= Beginning of Section =

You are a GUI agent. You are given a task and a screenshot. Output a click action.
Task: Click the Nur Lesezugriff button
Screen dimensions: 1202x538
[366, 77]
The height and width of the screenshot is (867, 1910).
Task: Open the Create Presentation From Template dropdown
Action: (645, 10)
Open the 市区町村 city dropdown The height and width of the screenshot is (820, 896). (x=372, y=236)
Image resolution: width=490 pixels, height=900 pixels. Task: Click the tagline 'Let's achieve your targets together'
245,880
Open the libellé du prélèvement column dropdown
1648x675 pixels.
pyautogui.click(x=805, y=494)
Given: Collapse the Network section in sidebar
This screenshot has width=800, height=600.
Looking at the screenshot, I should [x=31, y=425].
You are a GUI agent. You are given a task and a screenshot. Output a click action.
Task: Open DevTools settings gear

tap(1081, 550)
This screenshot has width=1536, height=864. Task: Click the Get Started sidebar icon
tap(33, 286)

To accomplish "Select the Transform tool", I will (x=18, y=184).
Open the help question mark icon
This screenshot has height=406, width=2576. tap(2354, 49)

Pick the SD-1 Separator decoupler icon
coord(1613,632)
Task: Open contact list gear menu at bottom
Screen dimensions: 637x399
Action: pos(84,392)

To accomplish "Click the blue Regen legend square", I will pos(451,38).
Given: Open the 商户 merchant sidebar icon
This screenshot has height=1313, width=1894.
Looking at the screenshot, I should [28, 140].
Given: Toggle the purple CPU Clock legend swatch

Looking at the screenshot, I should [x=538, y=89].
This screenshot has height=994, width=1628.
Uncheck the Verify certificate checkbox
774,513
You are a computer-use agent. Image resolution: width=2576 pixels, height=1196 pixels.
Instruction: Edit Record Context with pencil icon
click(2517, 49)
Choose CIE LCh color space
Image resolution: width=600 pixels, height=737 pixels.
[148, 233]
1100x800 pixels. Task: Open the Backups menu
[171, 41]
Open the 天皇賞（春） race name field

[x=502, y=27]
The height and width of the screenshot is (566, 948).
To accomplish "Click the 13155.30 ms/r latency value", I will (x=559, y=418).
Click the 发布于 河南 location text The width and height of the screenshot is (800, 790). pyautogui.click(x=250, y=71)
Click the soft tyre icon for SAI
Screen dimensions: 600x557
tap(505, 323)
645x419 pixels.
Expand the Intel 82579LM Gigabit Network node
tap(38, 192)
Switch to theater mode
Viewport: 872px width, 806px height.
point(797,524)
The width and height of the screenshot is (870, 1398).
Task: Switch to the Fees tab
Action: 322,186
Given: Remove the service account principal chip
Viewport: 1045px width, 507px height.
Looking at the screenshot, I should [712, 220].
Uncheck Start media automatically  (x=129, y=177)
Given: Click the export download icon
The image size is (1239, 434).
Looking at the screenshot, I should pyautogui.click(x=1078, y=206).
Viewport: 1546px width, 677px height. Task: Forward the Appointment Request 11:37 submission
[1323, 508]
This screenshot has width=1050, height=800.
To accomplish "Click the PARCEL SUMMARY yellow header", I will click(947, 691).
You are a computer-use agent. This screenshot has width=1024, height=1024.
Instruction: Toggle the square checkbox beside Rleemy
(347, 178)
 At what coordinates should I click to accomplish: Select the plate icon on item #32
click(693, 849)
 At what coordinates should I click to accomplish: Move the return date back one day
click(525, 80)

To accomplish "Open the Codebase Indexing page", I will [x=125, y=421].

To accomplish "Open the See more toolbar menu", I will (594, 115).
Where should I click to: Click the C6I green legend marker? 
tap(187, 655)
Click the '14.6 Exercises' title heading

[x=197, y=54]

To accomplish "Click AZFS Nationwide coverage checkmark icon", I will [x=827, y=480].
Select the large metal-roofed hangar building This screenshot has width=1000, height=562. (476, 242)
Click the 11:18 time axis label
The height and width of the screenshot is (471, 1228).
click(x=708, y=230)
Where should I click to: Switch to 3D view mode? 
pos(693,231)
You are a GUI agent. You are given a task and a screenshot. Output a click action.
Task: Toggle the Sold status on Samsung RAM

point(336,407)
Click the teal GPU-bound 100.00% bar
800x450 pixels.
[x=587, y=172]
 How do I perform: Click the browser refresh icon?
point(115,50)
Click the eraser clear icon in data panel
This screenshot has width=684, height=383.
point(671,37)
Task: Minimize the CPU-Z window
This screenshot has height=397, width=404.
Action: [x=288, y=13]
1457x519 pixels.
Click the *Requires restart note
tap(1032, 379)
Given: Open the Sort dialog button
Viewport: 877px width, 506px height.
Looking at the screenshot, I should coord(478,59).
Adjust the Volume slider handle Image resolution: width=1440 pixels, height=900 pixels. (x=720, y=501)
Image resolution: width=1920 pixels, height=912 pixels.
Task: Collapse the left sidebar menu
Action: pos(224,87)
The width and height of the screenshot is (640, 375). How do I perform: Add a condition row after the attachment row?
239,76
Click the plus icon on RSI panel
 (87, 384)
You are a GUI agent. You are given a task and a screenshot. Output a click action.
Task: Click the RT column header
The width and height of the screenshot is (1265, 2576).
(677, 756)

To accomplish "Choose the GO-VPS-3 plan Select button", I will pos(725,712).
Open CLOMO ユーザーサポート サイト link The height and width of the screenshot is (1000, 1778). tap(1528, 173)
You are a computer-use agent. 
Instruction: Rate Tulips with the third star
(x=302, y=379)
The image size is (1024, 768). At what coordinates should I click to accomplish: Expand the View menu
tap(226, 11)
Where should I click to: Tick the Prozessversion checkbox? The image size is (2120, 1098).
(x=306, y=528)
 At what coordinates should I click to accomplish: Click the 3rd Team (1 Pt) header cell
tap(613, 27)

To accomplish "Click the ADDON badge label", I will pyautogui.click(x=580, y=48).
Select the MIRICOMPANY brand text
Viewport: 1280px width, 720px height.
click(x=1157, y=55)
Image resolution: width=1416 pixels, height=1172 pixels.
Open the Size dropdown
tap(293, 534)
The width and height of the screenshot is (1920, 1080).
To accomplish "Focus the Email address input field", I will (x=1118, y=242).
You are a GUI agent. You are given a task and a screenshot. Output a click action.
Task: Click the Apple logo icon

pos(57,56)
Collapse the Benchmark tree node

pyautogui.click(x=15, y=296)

= End of Section =

### WHAT YOU HAVE TO DO:
Retype the portion of the data above that starts on the line with "Expand the Intel 82579LM Gigabit Network node" and finishes on the line with "This screenshot has width=1050, height=800.", including both of those lines.

### EXERCISE ANSWER:
Expand the Intel 82579LM Gigabit Network node
tap(38, 192)
Switch to theater mode
Viewport: 872px width, 806px height.
point(797,524)
The width and height of the screenshot is (870, 1398).
Task: Switch to the Fees tab
Action: 322,186
Given: Remove the service account principal chip
Viewport: 1045px width, 507px height.
Looking at the screenshot, I should [712, 220].
Uncheck Start media automatically  (x=129, y=177)
Given: Click the export download icon
The image size is (1239, 434).
Looking at the screenshot, I should pyautogui.click(x=1078, y=206).
Viewport: 1546px width, 677px height. Task: Forward the Appointment Request 11:37 submission
[1323, 508]
This screenshot has width=1050, height=800.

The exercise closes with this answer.